Pero cuando en 1878 se obscureció nuestro horizonte internacional y la escuadra de río de Sarmiento debió zarpar de Buenos Aires hacia Santa Cruz para proteger a la Patagonia amenazada, el gobierno argentino requirió la experiencia del adalid solitario y le dio el grado efectivo de teniente coronel de Marina, junto con el comando de la flamante corbeta “ Cabo de Hornos”. En ese buque, que él haría escuela de grumetes, tendría como segundo al mas tarde primer Ministro de Marina de la República: Martín Rivadavia, nieto del prócer que proyectara colonizar la Patagonia. La escuadrita comprada por el Gran Sanjuanino y el prestigio de Piedra Buena, que Buenos Aires “descubriera” gracias a Mitre, disiparon el peligro.

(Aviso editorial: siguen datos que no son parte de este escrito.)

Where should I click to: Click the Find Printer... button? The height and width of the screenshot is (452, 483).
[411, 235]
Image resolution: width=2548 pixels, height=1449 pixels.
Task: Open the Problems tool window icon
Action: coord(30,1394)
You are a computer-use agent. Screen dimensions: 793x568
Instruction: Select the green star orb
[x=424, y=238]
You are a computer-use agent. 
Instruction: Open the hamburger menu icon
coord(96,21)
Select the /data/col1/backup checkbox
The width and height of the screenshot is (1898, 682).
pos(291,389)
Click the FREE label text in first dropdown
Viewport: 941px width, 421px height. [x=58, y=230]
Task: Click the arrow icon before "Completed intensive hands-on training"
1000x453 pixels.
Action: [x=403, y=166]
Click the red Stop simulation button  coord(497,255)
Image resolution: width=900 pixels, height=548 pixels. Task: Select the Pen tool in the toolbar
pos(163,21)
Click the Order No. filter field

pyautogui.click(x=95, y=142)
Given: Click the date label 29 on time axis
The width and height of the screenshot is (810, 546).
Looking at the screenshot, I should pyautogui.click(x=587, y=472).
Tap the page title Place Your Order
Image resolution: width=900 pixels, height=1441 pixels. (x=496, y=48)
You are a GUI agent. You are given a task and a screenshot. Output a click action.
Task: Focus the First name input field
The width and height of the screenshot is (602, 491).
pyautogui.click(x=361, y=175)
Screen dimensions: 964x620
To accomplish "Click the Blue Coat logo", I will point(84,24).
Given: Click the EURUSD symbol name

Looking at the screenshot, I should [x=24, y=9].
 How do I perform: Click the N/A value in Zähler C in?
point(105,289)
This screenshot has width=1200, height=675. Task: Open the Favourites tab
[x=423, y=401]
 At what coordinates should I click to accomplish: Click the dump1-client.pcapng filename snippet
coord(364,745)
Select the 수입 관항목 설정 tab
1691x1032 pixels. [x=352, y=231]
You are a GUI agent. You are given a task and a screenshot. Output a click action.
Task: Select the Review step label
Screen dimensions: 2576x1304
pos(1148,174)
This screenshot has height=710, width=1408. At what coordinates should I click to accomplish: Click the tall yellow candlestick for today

Modelo de la barca Cabo de Hornos, nave comandada por Luis Piedra Buena y en la cual funcionó la primer escuela de grumetes de la Armada Argentina

Un día cualquiera de 1883, enfermo y con cierto regusto de amargura, murió el comandante Piedra Buena. El diario “La Nación” - Mitre quizá- escribió junto a su tumba: “Ha muerto sin poder completar su obra en la región austral; pero las olas murmurarán para siempre su nombre...”.

Y así alejo el comandante Luis Piedra Buena, quizá tripulando su “Luisito” envelado con el poncho de cuando niño y empavesado con un girón de lona celeste y blanca. Capeando su último temporal del Cabo de Hornos y con la proa puesta hacia los mares de donde no se vuelve. El gran maragato en cuya fosa, justicieramente, ha escrito la posteridad: “Marino valeroso. Providencia de náufragos. Custodio de la Soberanía Argentina”.

Argüero; Luis Eduardo; Cielo al Tope; Historias Marineras.